KENTUCKY NEWS CONNECTION

Originally published on October 29, 2019 8:39 am

CREDIT KENTUCKY NEWS CONNECTION

Funding for Kentucky’s pension system continues to be a fiercely debated topic, and some experts say putting an end to corporate tax breaks could help boost the revenue stream for public-employee retirement plans.

Captain Brian O’Neill is a firefighter and president of the Louisville Professional Firefighters Union. He said he’s troubled by the ongoing push to chip away at pension benefits and health-insurance options for his colleagues.”I’m working alongside of other firefighters that are doing the same job that I am, that are taking the same risks that I am, but based not on anything that any one of us did but just based on when you were hired, you have a different benefits structure,” O’Neill said. “There’s a lot of concerns about how these certain people will be able to take care of themselves in retirement.”
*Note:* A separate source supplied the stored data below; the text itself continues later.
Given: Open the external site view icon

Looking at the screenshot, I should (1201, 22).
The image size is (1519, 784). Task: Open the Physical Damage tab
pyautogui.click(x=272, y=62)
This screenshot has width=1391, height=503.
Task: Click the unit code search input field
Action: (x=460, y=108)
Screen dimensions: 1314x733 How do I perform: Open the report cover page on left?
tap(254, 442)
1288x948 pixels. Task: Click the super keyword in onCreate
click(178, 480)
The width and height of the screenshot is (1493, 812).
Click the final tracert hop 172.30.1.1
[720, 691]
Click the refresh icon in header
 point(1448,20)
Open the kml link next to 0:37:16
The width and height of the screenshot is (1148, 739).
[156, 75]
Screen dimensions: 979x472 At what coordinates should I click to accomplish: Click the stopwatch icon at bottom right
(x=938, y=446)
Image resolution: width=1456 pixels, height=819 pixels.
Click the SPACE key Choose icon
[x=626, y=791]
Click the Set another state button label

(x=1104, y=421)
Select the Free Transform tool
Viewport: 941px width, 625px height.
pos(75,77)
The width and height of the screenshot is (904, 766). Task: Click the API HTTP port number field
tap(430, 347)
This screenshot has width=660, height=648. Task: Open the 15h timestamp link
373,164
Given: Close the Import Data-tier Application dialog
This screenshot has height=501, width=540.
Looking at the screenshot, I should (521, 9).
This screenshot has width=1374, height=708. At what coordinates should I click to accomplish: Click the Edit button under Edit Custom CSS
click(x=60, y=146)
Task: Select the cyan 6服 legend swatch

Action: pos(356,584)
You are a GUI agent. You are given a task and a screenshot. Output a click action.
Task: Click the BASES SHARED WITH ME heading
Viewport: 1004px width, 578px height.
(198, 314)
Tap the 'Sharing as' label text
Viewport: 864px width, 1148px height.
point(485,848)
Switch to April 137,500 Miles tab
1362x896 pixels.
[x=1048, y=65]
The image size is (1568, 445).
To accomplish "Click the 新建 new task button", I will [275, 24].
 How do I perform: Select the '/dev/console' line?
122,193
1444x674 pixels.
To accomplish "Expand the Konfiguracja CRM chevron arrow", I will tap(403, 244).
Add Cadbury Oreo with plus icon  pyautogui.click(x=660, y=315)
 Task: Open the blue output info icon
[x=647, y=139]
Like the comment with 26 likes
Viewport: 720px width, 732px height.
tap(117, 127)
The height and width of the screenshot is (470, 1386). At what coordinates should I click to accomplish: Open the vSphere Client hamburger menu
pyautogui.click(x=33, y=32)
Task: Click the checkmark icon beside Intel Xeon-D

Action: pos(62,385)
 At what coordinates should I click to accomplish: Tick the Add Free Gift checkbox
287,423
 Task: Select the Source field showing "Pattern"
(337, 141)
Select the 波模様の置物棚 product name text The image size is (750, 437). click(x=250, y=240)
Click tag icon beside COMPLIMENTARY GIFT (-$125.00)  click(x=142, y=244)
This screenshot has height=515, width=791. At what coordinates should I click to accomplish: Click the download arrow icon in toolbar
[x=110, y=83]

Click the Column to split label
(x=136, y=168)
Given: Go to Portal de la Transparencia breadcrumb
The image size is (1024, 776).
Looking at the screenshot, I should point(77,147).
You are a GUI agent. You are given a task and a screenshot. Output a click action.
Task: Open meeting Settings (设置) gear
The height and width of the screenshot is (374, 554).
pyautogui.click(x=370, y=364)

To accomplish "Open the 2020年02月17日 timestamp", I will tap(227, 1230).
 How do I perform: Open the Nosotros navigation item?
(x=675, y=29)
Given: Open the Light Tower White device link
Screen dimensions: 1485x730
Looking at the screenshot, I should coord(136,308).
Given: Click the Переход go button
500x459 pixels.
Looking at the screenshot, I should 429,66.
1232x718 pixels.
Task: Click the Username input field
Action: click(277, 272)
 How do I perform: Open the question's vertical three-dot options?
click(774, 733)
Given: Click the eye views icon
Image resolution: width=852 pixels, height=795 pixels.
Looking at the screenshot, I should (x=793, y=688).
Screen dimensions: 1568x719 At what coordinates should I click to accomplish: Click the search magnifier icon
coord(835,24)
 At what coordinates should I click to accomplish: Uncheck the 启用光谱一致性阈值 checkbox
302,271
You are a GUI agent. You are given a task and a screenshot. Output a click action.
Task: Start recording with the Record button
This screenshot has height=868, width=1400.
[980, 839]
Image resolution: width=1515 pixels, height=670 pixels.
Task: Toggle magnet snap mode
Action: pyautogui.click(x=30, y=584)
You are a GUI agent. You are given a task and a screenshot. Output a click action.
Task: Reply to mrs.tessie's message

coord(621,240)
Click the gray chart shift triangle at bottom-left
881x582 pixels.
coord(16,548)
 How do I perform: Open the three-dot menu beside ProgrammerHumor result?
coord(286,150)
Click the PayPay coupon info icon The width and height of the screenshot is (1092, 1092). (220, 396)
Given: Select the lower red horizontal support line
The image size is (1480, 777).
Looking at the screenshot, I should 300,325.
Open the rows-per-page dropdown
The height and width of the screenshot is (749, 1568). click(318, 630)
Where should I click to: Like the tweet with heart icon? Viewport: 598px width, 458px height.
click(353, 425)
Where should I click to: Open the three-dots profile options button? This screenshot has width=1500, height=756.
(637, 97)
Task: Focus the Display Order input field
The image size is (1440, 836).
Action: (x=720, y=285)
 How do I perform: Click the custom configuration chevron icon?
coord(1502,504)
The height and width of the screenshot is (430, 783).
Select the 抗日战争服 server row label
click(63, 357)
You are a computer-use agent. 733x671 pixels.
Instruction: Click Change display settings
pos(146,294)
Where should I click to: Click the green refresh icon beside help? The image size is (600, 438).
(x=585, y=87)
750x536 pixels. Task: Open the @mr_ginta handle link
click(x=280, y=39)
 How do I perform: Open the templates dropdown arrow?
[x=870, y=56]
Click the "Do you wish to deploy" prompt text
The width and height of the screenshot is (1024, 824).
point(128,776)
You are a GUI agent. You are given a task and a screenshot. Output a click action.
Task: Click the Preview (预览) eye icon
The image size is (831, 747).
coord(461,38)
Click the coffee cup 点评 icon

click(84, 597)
According to a study by the policy center Good Jobs First, in Kentucky, about $580 million per year is lost to corporate subsidies, tax breaks and the use of offshore tax havens. Ellen Yonts Suetholz, coordinator of the Kentucky Public Pension Coalition, said the math is simple. “We take in less in revenue every year than we give out in tax breaks. That issue has not been addressed,” Suetholz said. “No one wants to be the one that’s raising taxes or taking away some of these benefits that some of the corporations in our state enjoy.”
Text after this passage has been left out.